Marcia Rowe, Gleaner Writer
Lee Daniels' The Butler is a compelling period drama. It traverses the life journey of an African-American butler named Cecil Gaines, whose exposure and experiences illustrate repulsion, resignation, grief and finally amazement as he travels from the harshness of cotton plantation life to a ritualistic orderly life as a butler in the White House.
The creatively written and well directed film is nicely executed with fine acting by Forest Whitaker (Cecil), Oprah Winfrey (Gloria, Cecil's wife), David Oyelowo (Louis, Gaines eldest son) and Cuba Gooding Jr (Gaines' co-worker).
The story begins in 1926 when young Cecil witnesses the killing of his father by a son of their Caucasian owner because Gaines senior asked him to desist from raping his wife. Subsequently, after a stint in the big house as a house slave, as well as living with a mentally deranged mother, Cecil finds the condition unbearable and decides to leave, but his decision leads to more hardship before finding a job as a waiter at a hotel in Washington DC, and sometime later, asked to work at the White House where he served five Presidents - Eisenhower, Kennedy, Johnson, Nixon and Reagan.

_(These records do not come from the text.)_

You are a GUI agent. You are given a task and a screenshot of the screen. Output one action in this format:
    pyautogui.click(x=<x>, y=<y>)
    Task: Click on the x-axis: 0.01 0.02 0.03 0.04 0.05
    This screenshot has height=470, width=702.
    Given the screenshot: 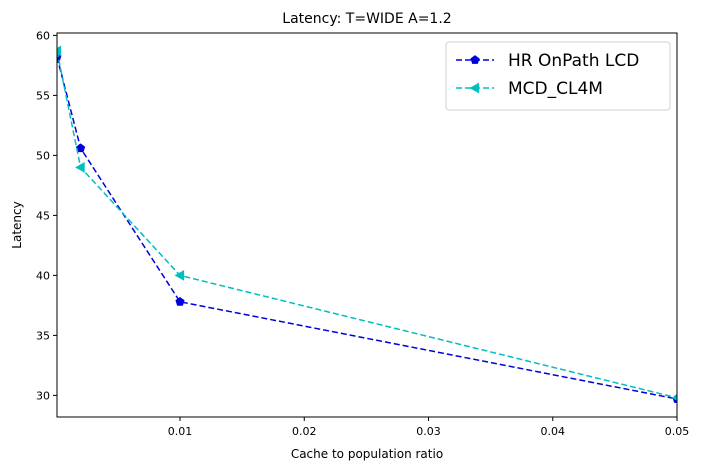 What is the action you would take?
    pyautogui.click(x=428, y=428)
    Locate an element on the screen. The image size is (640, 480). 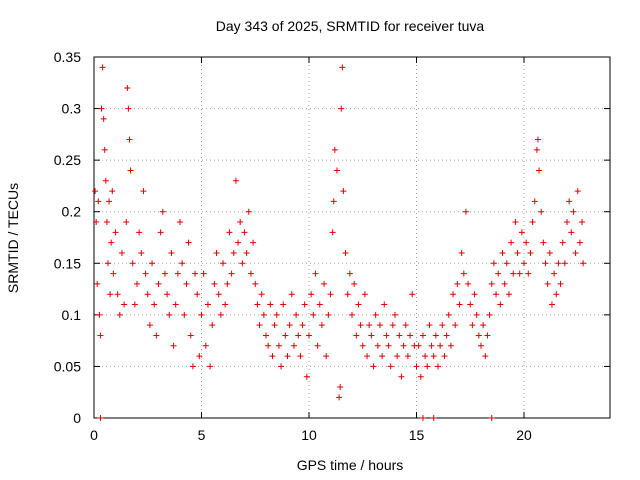
x-tick-label: 5 is located at coordinates (202, 435).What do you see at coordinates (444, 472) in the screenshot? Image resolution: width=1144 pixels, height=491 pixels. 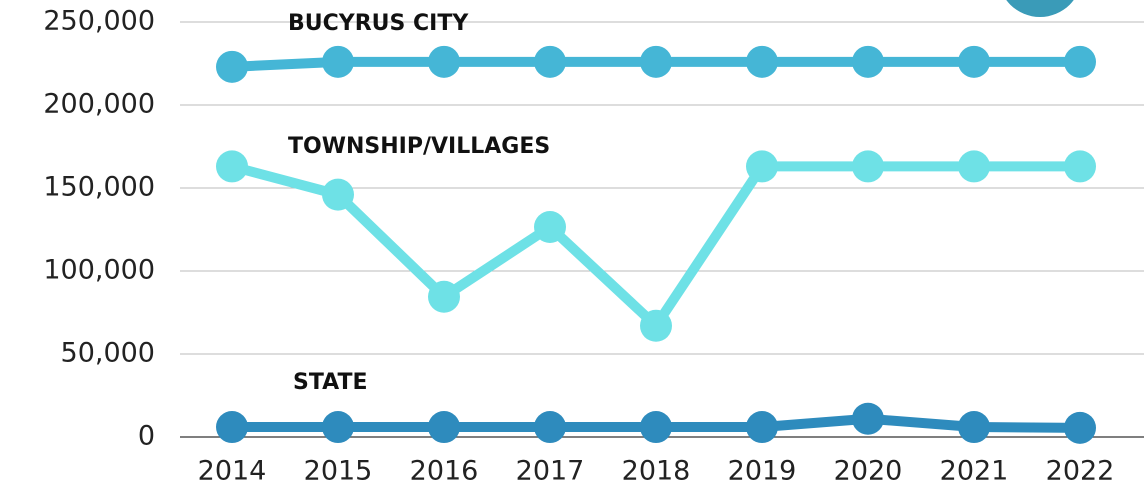 I see `x-tick-label: 2016` at bounding box center [444, 472].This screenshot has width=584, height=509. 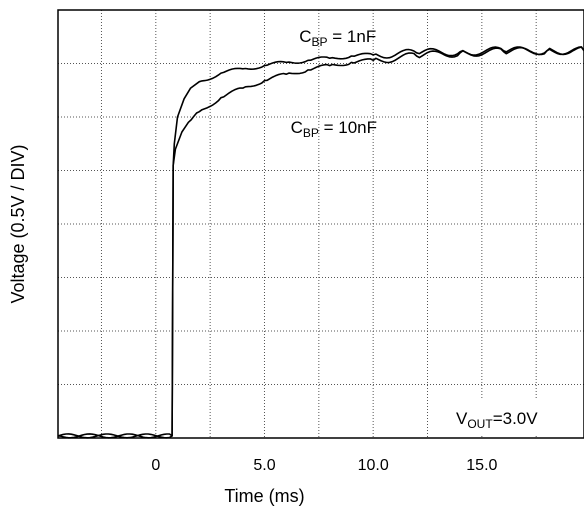 What do you see at coordinates (482, 466) in the screenshot?
I see `x-tick-label: 15.0` at bounding box center [482, 466].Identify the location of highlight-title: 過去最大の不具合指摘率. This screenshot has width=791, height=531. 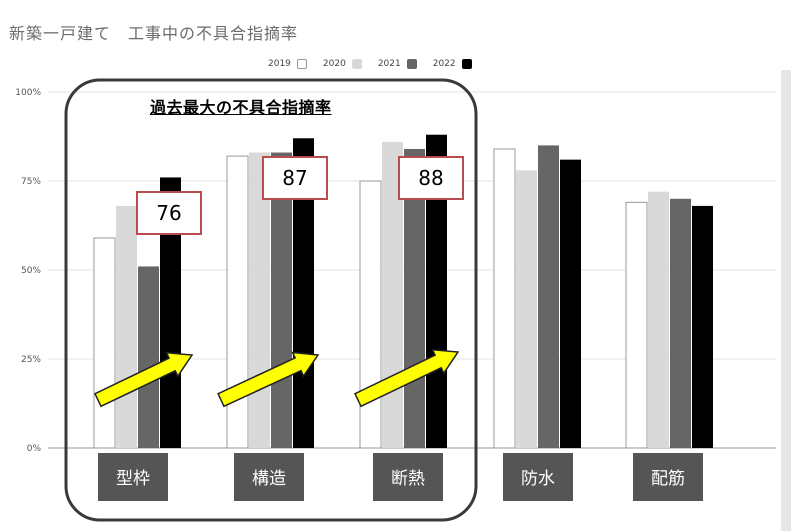
(241, 108).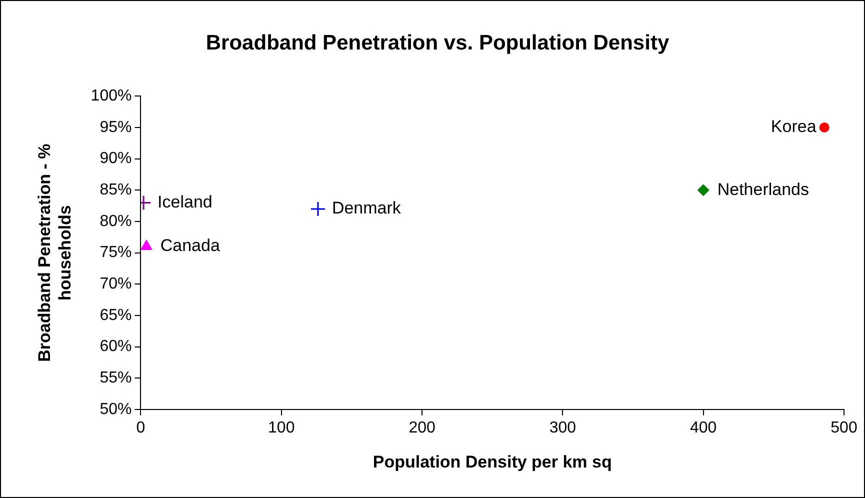 Image resolution: width=865 pixels, height=498 pixels. I want to click on y-tick-label: 65%, so click(116, 315).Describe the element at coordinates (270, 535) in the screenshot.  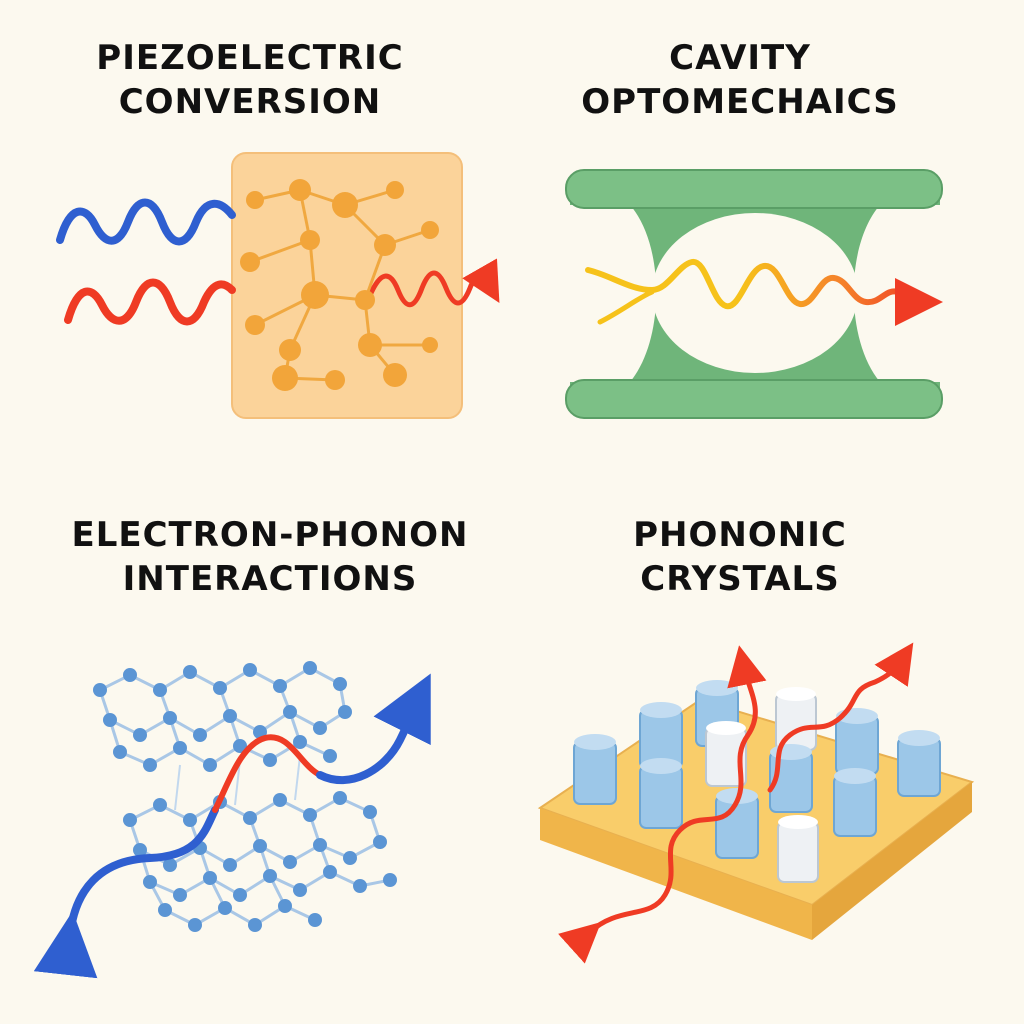
I see `title-line: ELECTRON-PHONON` at that location.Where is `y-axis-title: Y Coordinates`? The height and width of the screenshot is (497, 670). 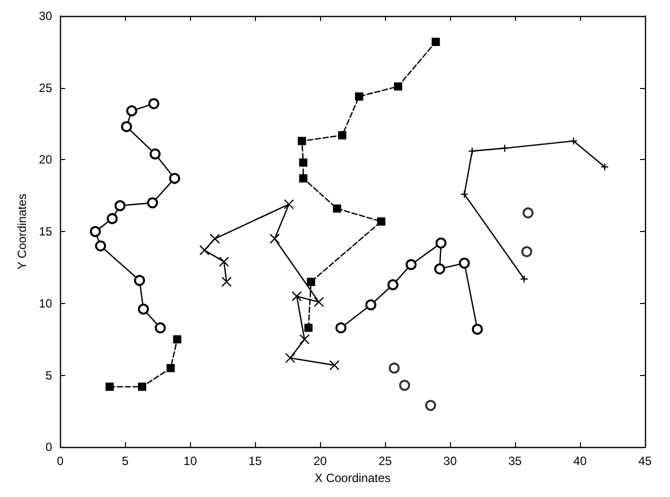 y-axis-title: Y Coordinates is located at coordinates (22, 232). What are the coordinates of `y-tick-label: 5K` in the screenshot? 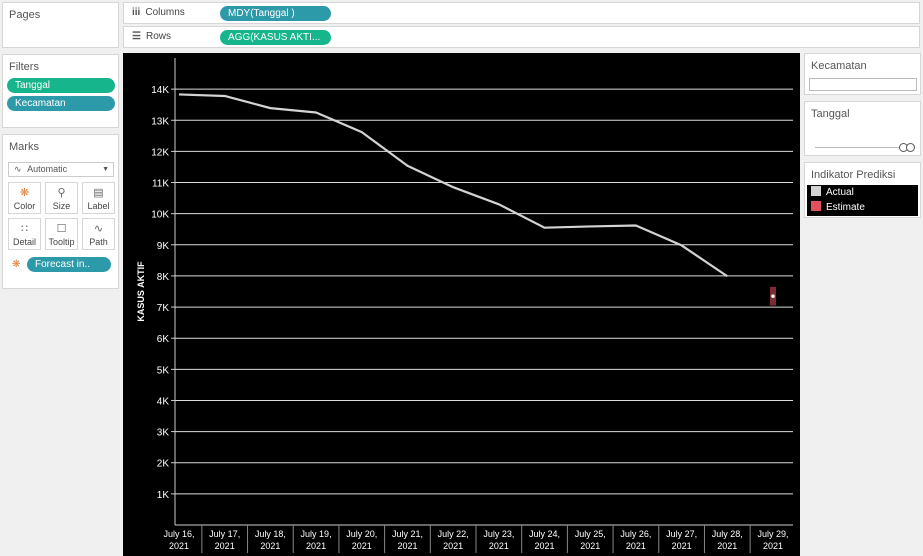 It's located at (164, 370).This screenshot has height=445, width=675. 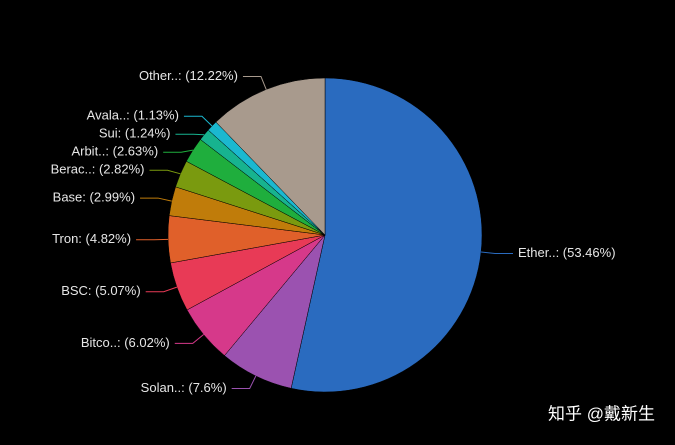 I want to click on slice-label: Ether..: (53.46%), so click(x=567, y=252).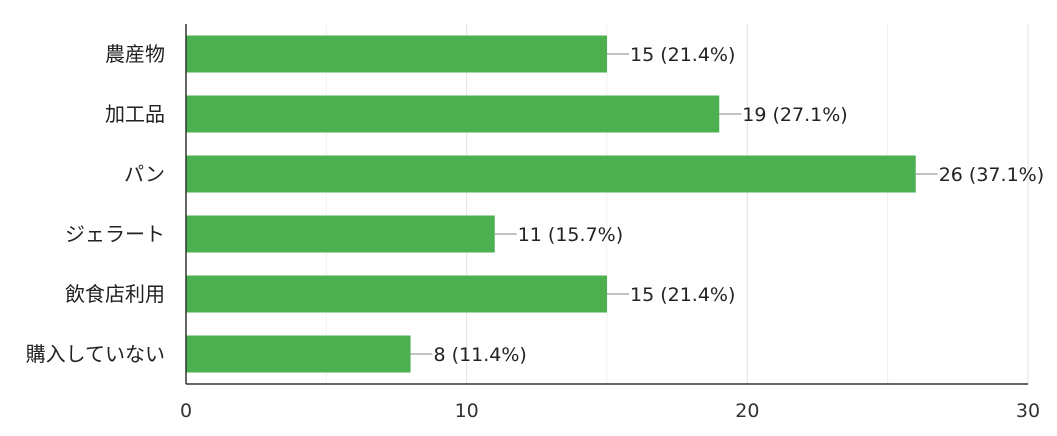 This screenshot has width=1057, height=436. What do you see at coordinates (135, 114) in the screenshot?
I see `category-label: 加工品` at bounding box center [135, 114].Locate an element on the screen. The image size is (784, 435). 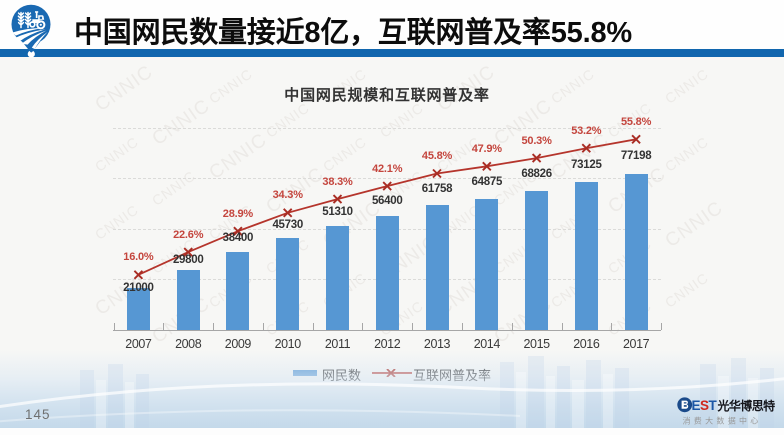
svg-text: 光华博思特 is located at coordinates (746, 406).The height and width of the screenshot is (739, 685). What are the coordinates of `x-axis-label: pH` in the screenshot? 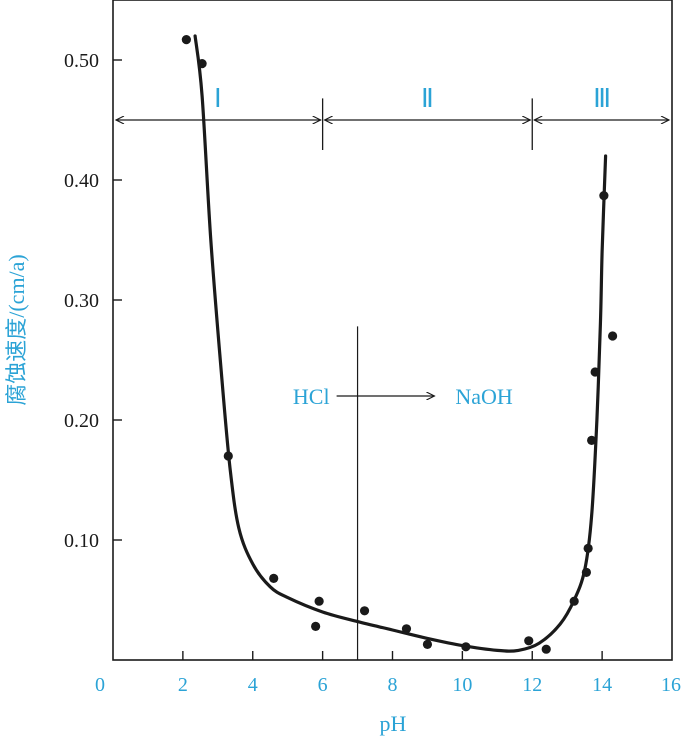 It's located at (394, 724).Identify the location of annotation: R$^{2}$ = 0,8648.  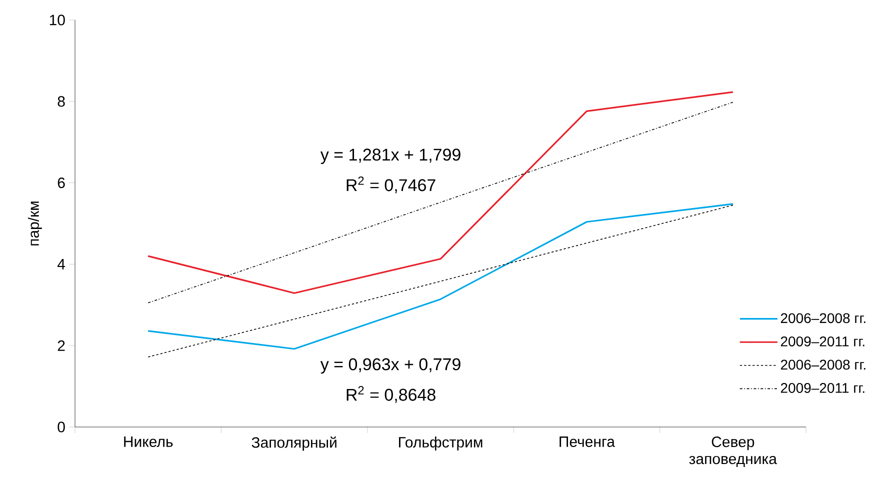
(391, 394).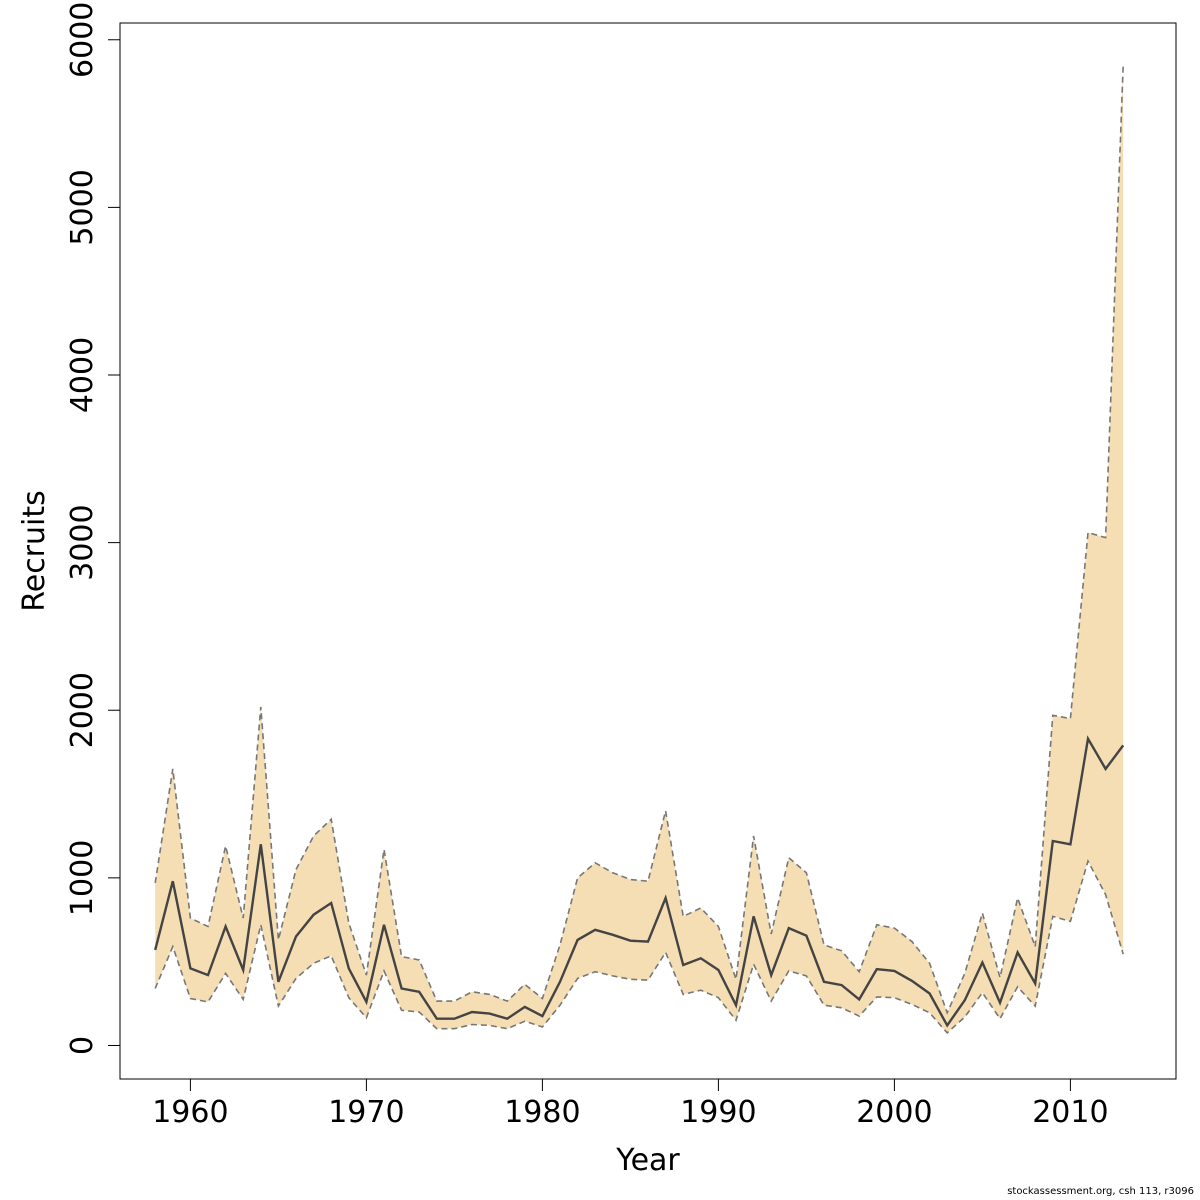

But the Danny Strong-written script, seen on Sunday at the Palace Cineplex, Sovereign Centre, is more than just about servitude, it is about paradoxes. This was evident in Cecil's son, Louis, who spent his college life getting involved in various civil-rights movements, including being a member of the notorious Black Panther, while he, Cecil, is the obedient, muted butler. Charles (Elijah Kelly), Cecil's younger son, sums up Cecil's dilemma in addressing his brother who is against him going to fight in Vietnam: "I fight for my country and you fight against your country." Cecil, too, had his fights of a different nature.
However, the most powerful paradoxical action was the alternating Louis and his fellow activists sitting in a white only area in a restaurant. While insults and abuses rain on Louis, simultaneously in Washington, his father along with his butler colleagues set the dining table at the White House with a meticulous militancy.
The actors were all fantastic in their roles. Winfrey was stellar in depicting the varied degree of emotions required for Gloria, who shows little interest in her husband's employment. Instead, she spends her days drunk. On the other hand, Whitaker captured the chameleon nature of Cecil, and as such, gave marvellous portrayals of the unresponsive Cecil at work and the expressive father and husband. But the best transformation came from British-born Oyelowo, who sacrificed his native accent to create a Louis who was defiant, focused and determined.
In general, the film is well presented and worth seeing. Not only does the story parallel significant civil-rights flash points, but it also concludes with Cecil returning to the White House at the invitation of the first African-American president, Obama, and ultimately puts Martin Luther King Jr's I Have a Dream speech into some context. Go see what it is.